I stumbled over it because I tried to compile the test programs
with an eCos cross-compiler, and eCos happens to not have stdint.h.
Many test cases try to avoid all dependencies on include files.

 http://gcc.gnu.org/ml/gcc-patches/2013-06/msg00912.html

 Part 4 is new; it makes -fstrict-volatile-bitfields not be the default
 for any target any more. It is independent of the other changes.

 Part 4: http://gcc.gnu.org/ml/gcc-patches/2013-07/msg2.html

 -Sandra


And the warnings part is re-posted here:
http://gcc.gnu.org/ml/gcc-patches/2013-09/msg00100.html

Bernd.

Re: [PATCH 1/4] Support lambda templates.

2013-09-02 Thread Jason Merrill

On 09/02/2013 05:18 PM, Adam Butcher wrote:

Will assume, for now, that the convert_from_reference call is not wanted
in the non-generic case (maybe something to do with using 'build_call_a'
instead of 'build_nt_call_vec' or the convert_from_reference on the call
itself?)


Ah, yes; we are passing references through directly as pointers rather 
than doing the equivalent of *.



and will focus on the parameter pack stuff (when I get a chance).


Sounds good.

Jason



[bootstrap] Fix build for several targets (including pr58242)

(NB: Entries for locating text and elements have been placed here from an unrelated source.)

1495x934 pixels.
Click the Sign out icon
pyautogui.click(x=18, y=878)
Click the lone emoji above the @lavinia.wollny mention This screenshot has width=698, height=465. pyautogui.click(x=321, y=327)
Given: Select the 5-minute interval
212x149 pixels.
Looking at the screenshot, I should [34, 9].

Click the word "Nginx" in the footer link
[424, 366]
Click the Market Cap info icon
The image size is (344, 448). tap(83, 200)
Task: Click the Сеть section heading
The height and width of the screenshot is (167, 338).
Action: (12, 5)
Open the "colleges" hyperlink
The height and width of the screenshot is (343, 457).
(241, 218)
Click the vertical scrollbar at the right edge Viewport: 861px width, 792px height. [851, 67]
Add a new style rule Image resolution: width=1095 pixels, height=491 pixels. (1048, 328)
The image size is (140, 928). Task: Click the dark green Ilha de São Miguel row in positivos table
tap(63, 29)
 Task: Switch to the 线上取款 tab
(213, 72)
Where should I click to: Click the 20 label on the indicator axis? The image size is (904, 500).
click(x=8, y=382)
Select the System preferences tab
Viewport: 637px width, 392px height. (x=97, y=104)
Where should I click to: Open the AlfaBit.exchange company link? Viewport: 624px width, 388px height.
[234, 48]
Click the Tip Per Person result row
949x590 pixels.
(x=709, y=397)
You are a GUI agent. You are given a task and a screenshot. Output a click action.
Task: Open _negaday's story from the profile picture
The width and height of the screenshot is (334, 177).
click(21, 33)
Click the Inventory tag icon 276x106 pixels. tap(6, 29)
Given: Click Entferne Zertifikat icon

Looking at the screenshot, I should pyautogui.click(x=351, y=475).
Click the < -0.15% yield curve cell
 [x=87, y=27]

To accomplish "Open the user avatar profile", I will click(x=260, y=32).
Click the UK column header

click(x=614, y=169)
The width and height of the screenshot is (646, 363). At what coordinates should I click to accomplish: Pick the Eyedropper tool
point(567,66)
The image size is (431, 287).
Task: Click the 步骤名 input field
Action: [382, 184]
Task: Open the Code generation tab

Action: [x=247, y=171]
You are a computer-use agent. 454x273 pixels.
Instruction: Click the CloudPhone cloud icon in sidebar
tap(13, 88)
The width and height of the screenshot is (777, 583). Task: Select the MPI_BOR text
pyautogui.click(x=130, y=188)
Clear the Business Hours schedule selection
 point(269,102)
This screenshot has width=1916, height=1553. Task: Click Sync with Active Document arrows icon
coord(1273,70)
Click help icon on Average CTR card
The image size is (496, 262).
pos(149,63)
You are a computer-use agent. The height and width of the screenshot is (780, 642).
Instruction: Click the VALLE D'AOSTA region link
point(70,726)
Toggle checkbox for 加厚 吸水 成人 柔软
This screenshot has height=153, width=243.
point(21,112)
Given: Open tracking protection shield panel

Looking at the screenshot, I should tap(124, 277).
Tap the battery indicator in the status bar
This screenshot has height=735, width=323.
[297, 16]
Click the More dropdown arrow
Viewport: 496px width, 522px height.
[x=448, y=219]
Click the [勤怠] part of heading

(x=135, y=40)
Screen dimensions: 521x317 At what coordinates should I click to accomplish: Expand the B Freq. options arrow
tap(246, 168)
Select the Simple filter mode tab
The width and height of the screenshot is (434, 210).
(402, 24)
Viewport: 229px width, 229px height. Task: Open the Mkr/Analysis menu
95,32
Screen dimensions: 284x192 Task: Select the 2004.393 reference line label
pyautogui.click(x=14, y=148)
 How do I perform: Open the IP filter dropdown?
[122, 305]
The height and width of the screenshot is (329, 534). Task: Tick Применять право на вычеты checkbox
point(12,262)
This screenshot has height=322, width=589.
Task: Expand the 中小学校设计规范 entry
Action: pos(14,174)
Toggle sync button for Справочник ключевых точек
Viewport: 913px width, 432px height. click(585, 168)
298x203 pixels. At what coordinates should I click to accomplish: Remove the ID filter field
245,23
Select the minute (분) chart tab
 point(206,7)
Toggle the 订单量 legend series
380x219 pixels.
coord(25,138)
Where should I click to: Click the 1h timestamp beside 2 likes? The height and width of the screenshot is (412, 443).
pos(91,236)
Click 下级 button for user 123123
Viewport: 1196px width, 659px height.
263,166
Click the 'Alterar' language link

2013-09-02 Thread Alexander Ivchenko
Hi,

Several builds are broken after r201838.

Here is the fix, awaiting review:
http://gcc.gnu.org/ml/gcc-patches/2013-08/msg01245.html

The targets that are broken now:
1) *linux* targets that do not include config/linux.h in their tm.h
(e.g alpha-linux, ppc64-linux etc). For them we have:

../../../../gcc/gcc/config/linux-android.c: In function ‘bool
linux_android_libc_has_function(function_class)’:
../../../../gcc/gcc/config/linux-android.c:40:7: error:
‘OPTION_BIONIC’ was not declared in this scope
   if (OPTION_BIONIC)
   ^
make[2]: *** [linux-android.o] Error 1

This is addressed in the changes of config/linux-android.c: linux_libc,
LIBC_GLIBC and LIBC_BIONIC seem to be declared for all *linux*
targets.

2) *uclinux* targets that include config/linux.h. For *uclinux* we do
not use linux-protos.h, and therefore linux_android_libc_has_function
is not declared there.
I don't want to add aditional tmake_file, tm_p_file and extra_objs, so
I added explicit define of TARGET_LIBC_HAS_FUNCTION as
no_c99_libc_has_function for those targets.